The fraction of CEMP stars among metal-poor halo stars is known to increase with decreasing metallicity (e.g., Rossi et al. 1999; Frebel et al. 2006b; Lucatello et al. 2006; Cohen et al. 2006), pointing to the importance of carbon in the early universe. Beginning with 15% of stars with [Fe/H] < −2.0 and 18% at [Fe/H] < −2.5, the fraction becomes 25% among stars with [Fe/H] < −3.0, 45% at [Fe/H] ⩽ −3.5, and 100% below [Fe/H] < −5.0 (based on literature data collected by Frebel 2010). A new study by Lee et al. (2013b) based on hundreds of thousands of SDSS stars with medium-resolution spectra finds similar results. The CEMP fraction for red giants in the halo is 31% ± 4% at [Fe/H] ⩽ −3.0 and 33% ± 11% at [Fe/H] ⩽ −3.5. The Segue 1 measurements suggest that the tendency of the most metal-poor stars to show carbon enhancement is not limited to the halo, but may also be a general feature of dwarf galaxies.
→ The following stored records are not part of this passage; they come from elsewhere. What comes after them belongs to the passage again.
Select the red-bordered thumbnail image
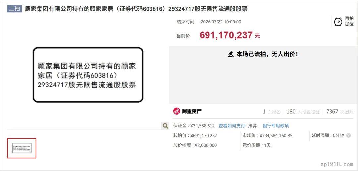358x171 pixels. pos(22,148)
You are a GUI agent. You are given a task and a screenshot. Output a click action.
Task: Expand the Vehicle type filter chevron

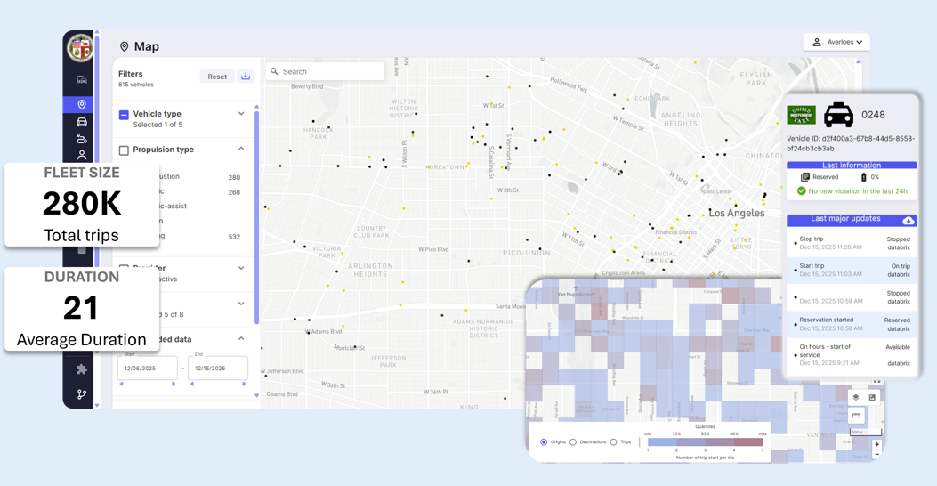click(x=241, y=114)

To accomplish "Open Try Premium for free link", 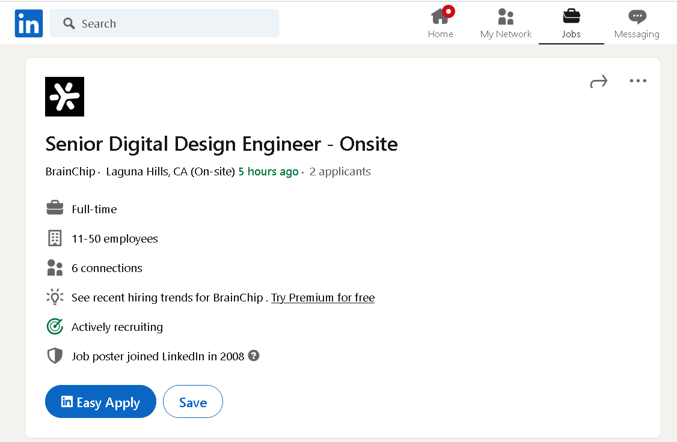I will [x=323, y=297].
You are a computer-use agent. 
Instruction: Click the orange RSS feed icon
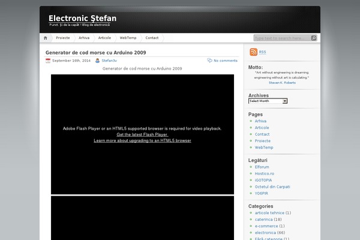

A possible explanation for this early presence of large amounts of carbon could be the existence of rotating massive stars. They could have provided large amounts of CNO elements during their evolution and/or supernova explosion (e.g., Meynet et al. 2006). Moreover, low-mass star formation may be facilitated in carbon-rich environments because carbon (together with oxygen⁸) may have provided a cooling channel for the primordial gas to sufficiently fragment (Bromm & Loeb 2003; Frebel et al. 2007a). If so, the carbon abundance of the entire system would need to be above the critical metallicity for the observed stars to have formed. Indeed, [C/H] > −3.0 for all stars, which is well above D_trans = log (10^[C/H] + 0.9 × 10^[O/H]) > −3.5 (Frebel et al. 2007a).
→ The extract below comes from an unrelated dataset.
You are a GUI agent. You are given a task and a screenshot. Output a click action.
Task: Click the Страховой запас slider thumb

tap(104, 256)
An alternative explanation for the carbon enhancement would be mass transfer from an unseen intermediate-mass binary companion that went through the asymptotic giant branch (AGB) phase. However, at least those CEMP stars that have been shown to be in binary systems also show significant amounts of s-process material and only occur at metallicities of [Fe/H] ≳ −3.0 (e.g., Masseron et al. 2010). The three carbon-enhanced EMP stars in Segue 1 are different (i.e., they can be classified as CEMP-no stars) and have [Fe/H] < −3.5. For those stars, the binary fraction is currently unknown (Masseron et al. 2010). Future radial velocity monitoring of CEMP stars will reveal whether the binary scenario could explain carbon enhancement at [Fe/H] < −3.5.
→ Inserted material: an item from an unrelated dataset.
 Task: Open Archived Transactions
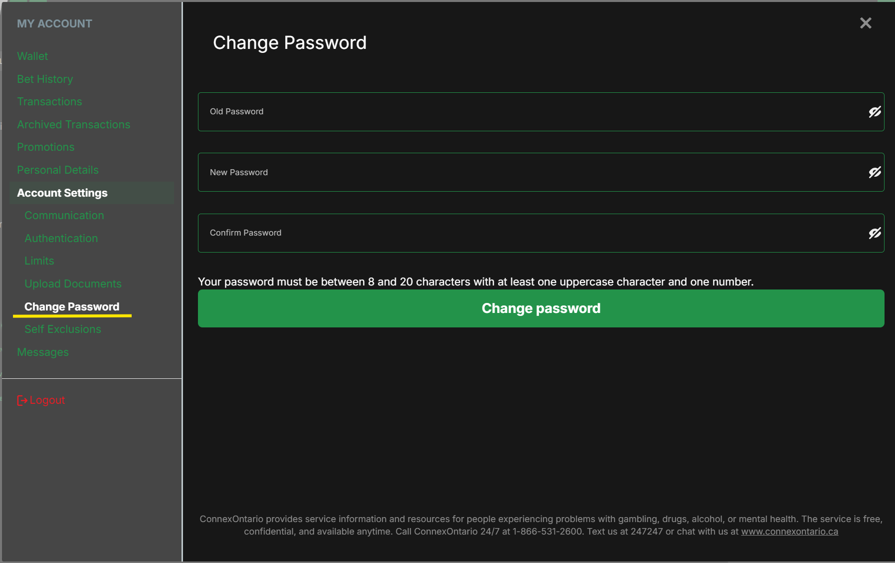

Following Frebel & Bromm (2012), an early galaxy should show large abundance spreads in terms of [X/H], as a result of inhomogeneous mixing of supernova metal yields (e.g., Greif et al. 2010). For [Fe/H], Segue 1 shows a >2 dex spread. For [C/H] this is also nearly 2 dex (again, excluding SDSS J100714+160154). The stars with higher [Fe/H], however, are not CEMP stars by the current definition because their high [Fe/H] keeps the [C/Fe] ratio down. In considering this criterion for an entire galaxy, it also becomes clear that the definition for stellar carbon enhancement, being based on the [C/Fe] ratio, may be an insufficient description. Regardless, assuming inhomogeneous mixing throughout Segue 1 resulting in [X/H] spreads, and keeping in mind that the carbon enrichment processes were likely completely different and/or decoupled from that of iron, the important conclusion is that all stars show a [C/H] abundance in excess of the critical amount, independent of their [Fe/H]. Coming back to the large fraction of CEMP stars observed in the halo, it is plausible that the halo CEMP stars (and some more metal-rich stars, although they would be very difficult to identify) formed in environments similar to that of Segue 1.

Abundances of the α-elements magnesium, calcium, and titanium were obtained from equivalent width measurements. We used spectrum synthesis to determine the silicon abundance. All four α-element abundances are enhanced at the [α/Fe] ∼ 0.5 dex level, even in the more metal-rich stars including SDSS J100714+160154. Figure 5 shows the abundance trends of all four α-elements, in comparison with various halo and dwarf galaxy stars. In Figure 6, we also show the comparison of all our elemental abundances specifically with those of the EMP star sample from Cayrel et al. (2004). Generally, the agreement between the samples is excellent.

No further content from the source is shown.